Friday, December 2, 2022

Mary, What You Gonna Name That Baby

When I was growing up, I often curled up on the well-worn chaise lounge in my grandmother’s small bedroom in our house.  To any visitor coming through the front door, the room was hardly noticeable, hiding next to the front hall closet crammed with coats and boots.  It was her bedroom, but it was also my refuge. 

I spent many hours there, mostly as she sewed, altering and patching together the unusable into something beautiful once again.  Our conversations largely followed a recurring litany of question and response.  That's how I learned from her.  She did not always have a way to explain the mysteries of God—the “whys” of this life – but I can remember her telling me so many decades ago, “Well sometimes, darling, you just have to trust God.”
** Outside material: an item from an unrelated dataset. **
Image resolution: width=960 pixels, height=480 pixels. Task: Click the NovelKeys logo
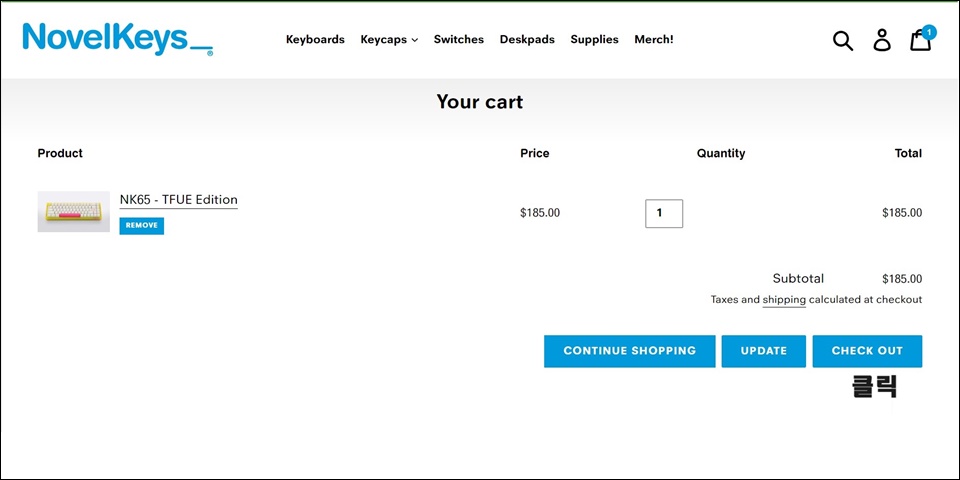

She had eighty years of experience trusting God through deaths, life and struggles as a widow, a single mom, through the Great Depression, two world wars, fifty years of hobbling with rheumatoid arthritis, and the mysteries of the divine she could not comprehend.  But she could pray and she could trust God.    
When Mary was visited by the angel, she also did not fully understand what was going on, nor what was to come.  There was immense grace in that. There always is.  But what she could comprehend was that she had to trust God in this.

Her response was to pray as recorded in Luke 1. 46-55.  It is traditionally called the Magnificat, Mary’s song of praise, now sung in church services of many denominations or as a liturgy in vespers.

Magnificat comes from the first line, “My soul magnifies the Lord.”   Not how most of us would have responded to an angel with such news.  Mary did not reply with “What in the world am I going to do?”  But immediately verbalized who God is, what He is like, and why she can trust Him.  She described how great God is – even before she saw the outcome.  Somehow she surmised this was more than “you’re going to have a baby.” And what you gonna name Him.

Judging by her immediate lyrical response, she had prayed like this before.  Not in lofty eloquent words, but in the every days, the moments significant and insignificant seamlessly attached to each other, learning bit by bit, prayer by prayer, not moved by emotions, but recognizing the reality of knowing and trusting God.

For He who is mighty has done great things for me,
                    And holy is His name.

This young girl pushed back the darkness by praying and praising the God she loved and who loved her.  She described Who God is, not just in adjectives but nouns.  He is strength.  He is mercy.  He is Savior.  That baby already had a name.

How we trust God impacts how we approach the mysteries, the really hard stuff, even the joys.  What if we saw God like that, what if we prayed like that, what if we recognized His Presence in our circumstances like that?  Even in what is before us today.  Even in what is yet to come.

What if we sang out loud His glory like that?

Mary didn’t just spontaneously make up a song to pump up her courage.  She sang this prayer over her situation. 

Mary was not just a special person, as pastor Matt said last Sunday. But she was “a girl who said Yes to God.“  Mary was different because she was faithful, not strong on her own, but held by the One who is.

I can never remember my grandmother singing.  But oh, how she could pray.  She knew she could trust God.  In all those struggles she didn’t understand, she prayed.  Praying even when she couldn’t put adequate words to it.

But Mary did.

My soul magnifies the Lord,
and my spirit rejoices in God my Savior,
for He has looked on the humble estate of His servant.
For behold, from now on all generations will call me blessed,
for He who is mighty has done great things for me,
and holy is His name.
And His mercy is for those who fear Him
                from generation to generation.
He has shown strength with His arm,
He has scattered the proud in the thoughts of their hearts,
He has brought down the mighty from their thrones.
       and exalted those of humble estate,
He has filled the hungry with good things,
       and the rich He has sent away empty.
He has helped His servant Israel
             in remembrance of His mercy,
as He spoke to our fathers,
to Abraham and to his offspring forever.